→ Listed entries
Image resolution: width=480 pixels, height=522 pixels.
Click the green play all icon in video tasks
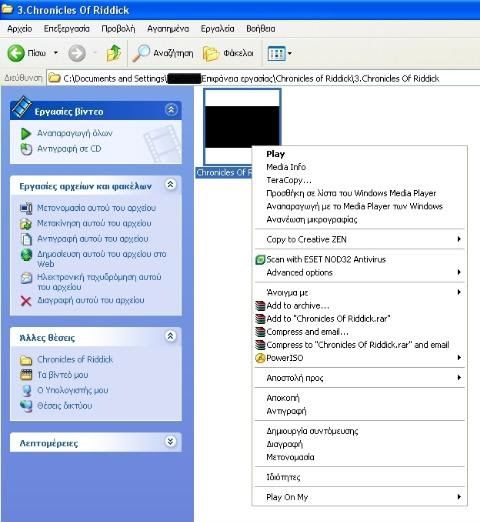point(26,134)
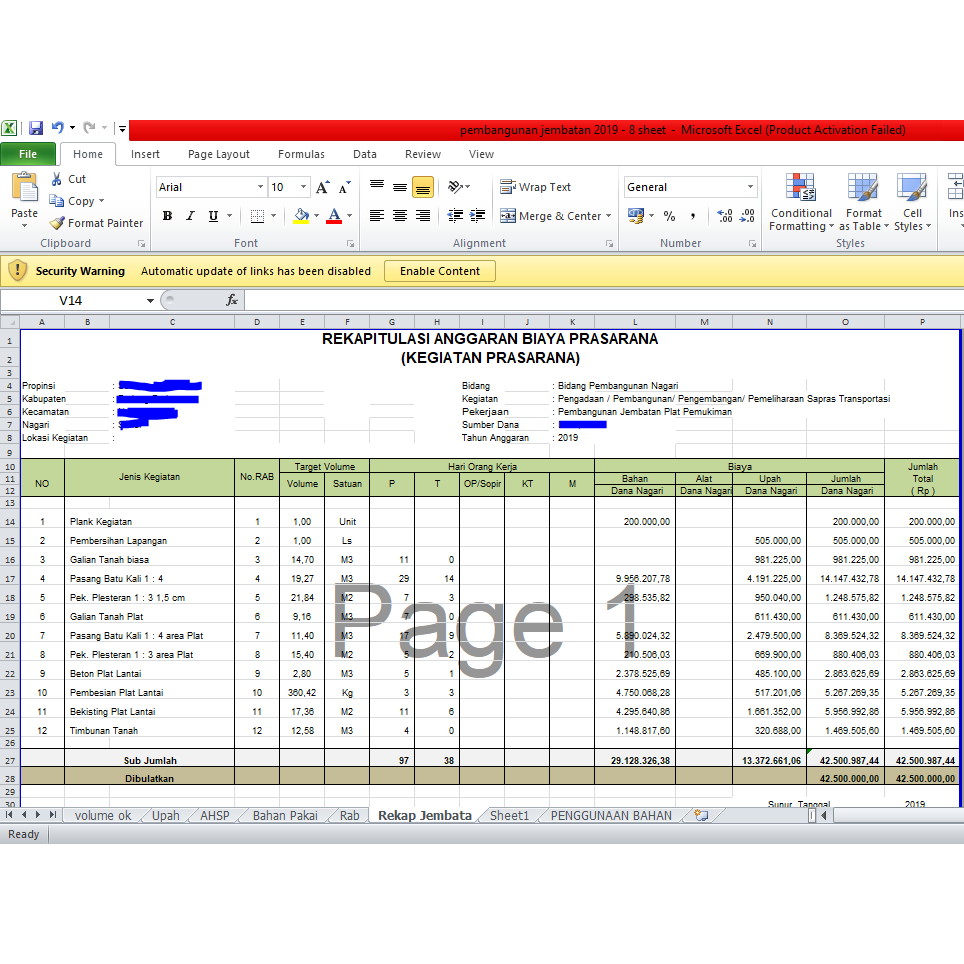Click the Font Color red A swatch

pyautogui.click(x=334, y=216)
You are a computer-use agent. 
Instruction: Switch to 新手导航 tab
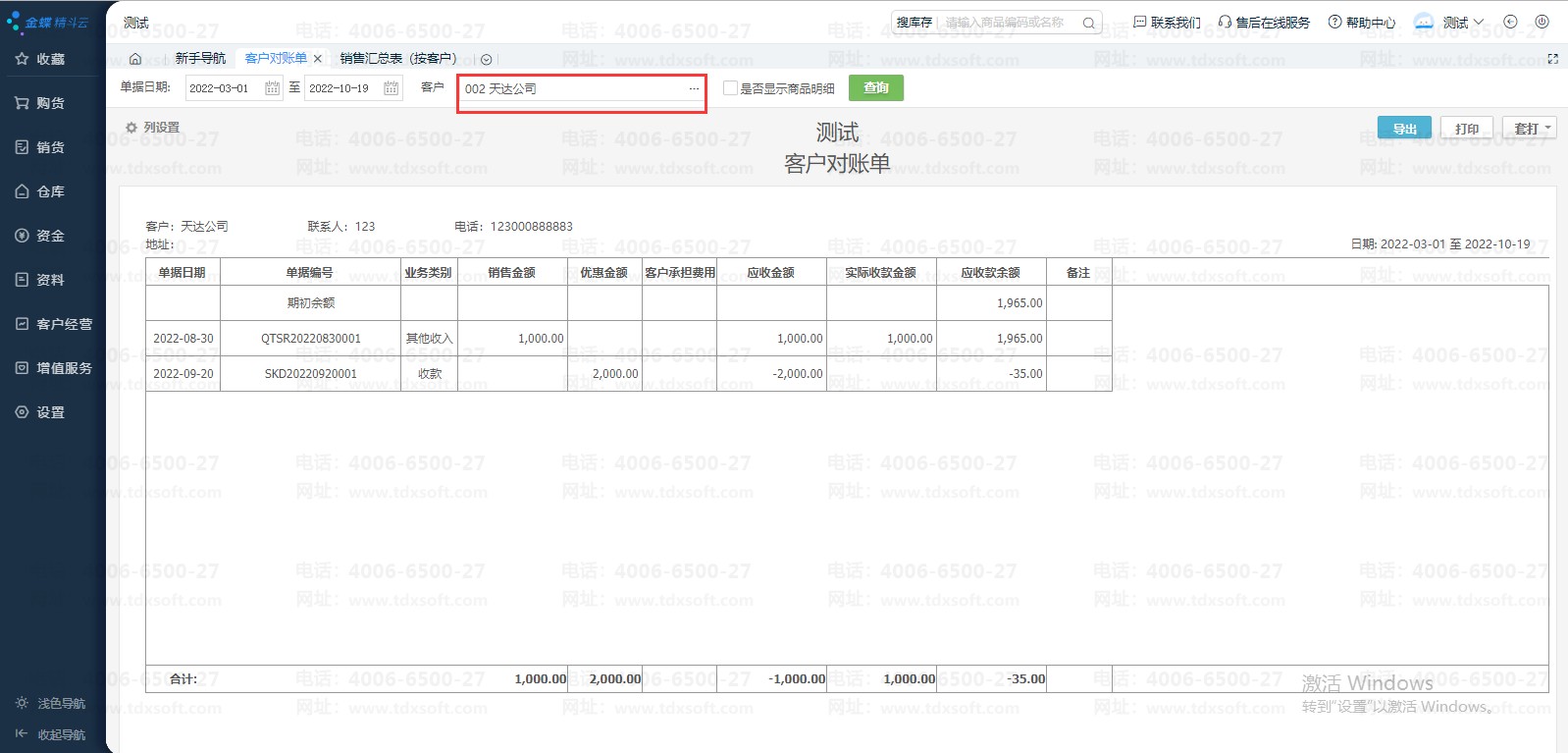click(200, 59)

→ Work order
Please transcribe, word for word, every line from the first line of the records above through the line containing "You are a computer-use agent.", and leave out any pictures.

→ Your solution
Image resolution: width=480 pixels, height=522 pixels.
Click the green play all icon in video tasks
point(26,134)
Click the Font Color red A swatch

pyautogui.click(x=334, y=216)
You are a computer-use agent. 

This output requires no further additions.